Thread Tools Search this Thread
Old 01-01-2019, 07:02 AM   #1
marco.prolog
Junior Member
marco.prolog began at the beginning.
 
Posts: 3
Karma: 10
Join Date: Jan 2019
Device: Kindle Oasis
New recipe for "Il Post"

This is an updated recipe for "Il Post" (Italian newspaper) based on Frafra's recipe.
Improvements:
  • Downloads articles divided in sections, by scraping the different URLs of the website
  • Allows for customization of what sections to download (by editing the recipe)
  • Properly populates the article's descriptions
  • Converts all images to gray-scale (there is an option to disable this, in case you're using a color e-reader)
  • Ignore "bits" (very short articles) and most photo galleries
  • Fixed downloading of duplicate articles
  • Fixed occasional article title starting with "Link to..."

Spoiler:
Code:
#!/usr/bin/env python2
##
# Title:        Il Post recipe for calibre
# Author:       Marco Scirea, based on a recipe by frafra
# Contact:      marco.prolog at gmail.com
##
# License:      GNU General Public License v3 - http://www.gnu.org/copyleft/gpl.html
# Copyright:    Copyright 2019 Marco Scirea
##

from __future__ import absolute_import, division, print_function, unicode_literals
from calibre.web.feeds.news import BasicNewsRecipe
from calibre.utils.magick import Image

#----------- CUSTOMIZATION OPTIONS START -----------

# Comment (add # in front) to disable the sections you are not interested in
# Commenta (aggiungi # davanti alla riga) per disabilitare le sezioni che non vuoi scaricare
sections = [
    ("Prima Pagina", "https://www.ilpost.it/"),
    ("Mondo", "https://www.ilpost.it/mondo/"),
    ("Politica", "https://www.ilpost.it/politica/"),
    ("Tecnologia", "https://www.ilpost.it/tecnologia/"),
    ("Internet", "https://www.ilpost.it/internet/")
    ("Scienza", "https://www.ilpost.it/scienza/"),
    ("Cultura", "https://www.ilpost.it/cultura/"),
    ("Economia", "https://www.ilpost.it/economia/"),
    ("Sport", "https://www.ilpost.it/sport/"),
    ("Media", "https://www.ilpost.it/media/"),
    ("Moda", "https://www.ilpost.it/moda/"),
    ("Libri", "https://www.ilpost.it/libri/"),
    ("Auto", "https://www.ilpost.it/auto/"),
    ("Konrad", "https://www.ilpost.it/europa/"),
]

# Change this to False if you want color images (e.g. if you're reading on a Kindle Fire)
convert_to_grayscale = True

#----------- CUSTOMIZATION OPTIONS OVER -----------

prefixes = {"Permalink to", "Commenta", "Link all'articolo"}

class IlPost(BasicNewsRecipe):
    __author__ = 'Marco Scirea, based on a recipe by frafra'
    __license__ = 'GPL v3'
    __copyright__ = '2019, Marco Scirea <marco.prolog at gmail.com>'
    
    title = "Il Post"
    language = "it"
    description = 'Puoi decidere quali sezioni scaricare modificando la ricetta.
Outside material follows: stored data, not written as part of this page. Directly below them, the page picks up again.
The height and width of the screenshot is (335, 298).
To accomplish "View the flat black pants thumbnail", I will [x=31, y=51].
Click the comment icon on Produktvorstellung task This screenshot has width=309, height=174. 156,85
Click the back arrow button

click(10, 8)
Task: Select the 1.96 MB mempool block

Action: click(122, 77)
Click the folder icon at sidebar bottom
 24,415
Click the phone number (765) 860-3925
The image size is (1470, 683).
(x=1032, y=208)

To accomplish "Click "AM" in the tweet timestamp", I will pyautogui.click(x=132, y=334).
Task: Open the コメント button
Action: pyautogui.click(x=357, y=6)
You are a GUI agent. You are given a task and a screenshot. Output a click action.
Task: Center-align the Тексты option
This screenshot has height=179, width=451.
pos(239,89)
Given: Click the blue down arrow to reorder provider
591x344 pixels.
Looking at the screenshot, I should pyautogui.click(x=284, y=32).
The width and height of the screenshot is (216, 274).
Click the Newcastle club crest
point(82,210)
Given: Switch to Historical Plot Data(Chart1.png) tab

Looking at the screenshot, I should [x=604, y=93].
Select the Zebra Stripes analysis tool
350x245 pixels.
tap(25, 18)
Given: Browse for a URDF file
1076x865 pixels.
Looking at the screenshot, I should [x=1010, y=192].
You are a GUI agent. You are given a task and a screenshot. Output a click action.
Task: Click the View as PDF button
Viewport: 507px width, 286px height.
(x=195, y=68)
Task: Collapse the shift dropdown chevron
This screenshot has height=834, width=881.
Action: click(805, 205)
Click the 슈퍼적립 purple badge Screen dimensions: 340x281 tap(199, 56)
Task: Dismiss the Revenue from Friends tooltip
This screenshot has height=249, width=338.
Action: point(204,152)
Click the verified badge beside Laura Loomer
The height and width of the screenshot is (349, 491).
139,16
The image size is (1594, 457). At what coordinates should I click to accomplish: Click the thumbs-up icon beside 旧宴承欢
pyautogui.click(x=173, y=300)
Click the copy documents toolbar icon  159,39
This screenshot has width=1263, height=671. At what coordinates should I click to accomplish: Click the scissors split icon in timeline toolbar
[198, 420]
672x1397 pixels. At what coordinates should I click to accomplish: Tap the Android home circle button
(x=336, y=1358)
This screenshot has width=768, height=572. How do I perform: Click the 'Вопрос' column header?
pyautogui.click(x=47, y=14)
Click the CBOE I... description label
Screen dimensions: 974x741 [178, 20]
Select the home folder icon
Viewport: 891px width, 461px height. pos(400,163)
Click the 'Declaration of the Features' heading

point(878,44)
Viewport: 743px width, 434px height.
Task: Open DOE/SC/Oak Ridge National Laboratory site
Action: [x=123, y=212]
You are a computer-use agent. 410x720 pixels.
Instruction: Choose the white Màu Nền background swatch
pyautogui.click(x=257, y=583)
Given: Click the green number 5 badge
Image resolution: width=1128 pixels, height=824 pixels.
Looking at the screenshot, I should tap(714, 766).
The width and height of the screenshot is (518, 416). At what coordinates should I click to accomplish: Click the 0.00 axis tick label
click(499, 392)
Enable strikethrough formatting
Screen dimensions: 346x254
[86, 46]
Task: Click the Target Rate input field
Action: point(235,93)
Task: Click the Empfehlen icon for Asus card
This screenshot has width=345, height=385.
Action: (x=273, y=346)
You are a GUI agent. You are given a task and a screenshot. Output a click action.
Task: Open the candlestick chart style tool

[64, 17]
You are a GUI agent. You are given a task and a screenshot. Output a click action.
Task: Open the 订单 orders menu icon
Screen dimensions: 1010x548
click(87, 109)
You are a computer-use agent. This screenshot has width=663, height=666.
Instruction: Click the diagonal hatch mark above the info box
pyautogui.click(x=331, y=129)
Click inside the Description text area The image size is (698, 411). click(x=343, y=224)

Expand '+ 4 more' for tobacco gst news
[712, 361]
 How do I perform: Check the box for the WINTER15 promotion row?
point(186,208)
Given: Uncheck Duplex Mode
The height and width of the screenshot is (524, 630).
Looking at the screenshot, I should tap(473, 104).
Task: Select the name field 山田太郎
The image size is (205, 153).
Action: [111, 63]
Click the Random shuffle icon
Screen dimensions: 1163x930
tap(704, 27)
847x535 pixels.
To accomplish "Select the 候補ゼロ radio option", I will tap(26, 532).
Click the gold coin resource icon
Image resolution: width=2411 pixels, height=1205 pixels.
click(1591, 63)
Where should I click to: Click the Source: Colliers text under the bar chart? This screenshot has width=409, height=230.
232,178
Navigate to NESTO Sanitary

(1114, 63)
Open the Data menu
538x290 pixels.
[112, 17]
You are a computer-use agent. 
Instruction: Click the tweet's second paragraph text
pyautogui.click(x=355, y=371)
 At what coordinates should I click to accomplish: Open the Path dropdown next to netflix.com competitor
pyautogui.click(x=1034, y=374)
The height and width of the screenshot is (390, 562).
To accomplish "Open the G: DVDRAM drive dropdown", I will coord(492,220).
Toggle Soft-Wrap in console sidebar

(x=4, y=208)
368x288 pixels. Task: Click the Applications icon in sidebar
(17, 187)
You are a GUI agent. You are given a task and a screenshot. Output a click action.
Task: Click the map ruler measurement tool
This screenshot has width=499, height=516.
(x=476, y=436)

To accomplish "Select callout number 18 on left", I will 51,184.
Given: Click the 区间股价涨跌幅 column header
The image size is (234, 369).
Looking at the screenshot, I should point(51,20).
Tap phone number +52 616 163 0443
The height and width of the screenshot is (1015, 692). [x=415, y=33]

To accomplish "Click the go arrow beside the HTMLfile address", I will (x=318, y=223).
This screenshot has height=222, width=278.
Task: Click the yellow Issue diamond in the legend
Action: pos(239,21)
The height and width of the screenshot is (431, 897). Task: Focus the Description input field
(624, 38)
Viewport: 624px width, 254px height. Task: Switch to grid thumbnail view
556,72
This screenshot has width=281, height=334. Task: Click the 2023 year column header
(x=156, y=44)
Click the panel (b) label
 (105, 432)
Di default le immagini sono convertite in scala di grigio per risparmiare spazio, la ricetta puo\' essere configurata per tenerle a colori'
    tags = "news"
    cover_url = "https://www.ilpost.it/wp-content/themes/ilpost/images/ilpost.svg"
    ignore_duplicate_articles = {"title","url"}
    no_stylesheets = True
    keep_only_tags = [dict(id=["expanding", "singleBody"])]
            
    def parse_page(self, name, url):
        self.log.debug(url)
        soup = self.index_to_soup(url)
        entries = []
        for article in soup.findAll('article'):
            for link in article.findAll('a', href=True, title=True):
                if not link["href"].startswith("https://www.ilpost.it/20"):
                    continue
                title = link["title"]
                for prefix in prefixes:
                    if title.startswith(prefix):
                        title = title.lstrip(prefix)
                        break
                title = title.strip()
                entries.append({
                    "url": link["href"],
                    "title": title,
                })
        return (name, entries)
    
    def populate_article_metadata(self, article, soup, first):
        description = soup.find(attrs={"name":"description"})
        article.summary = description["content"] if description else "No meta description given"
        article.text_summary = description["content"] if description else "No meta description given"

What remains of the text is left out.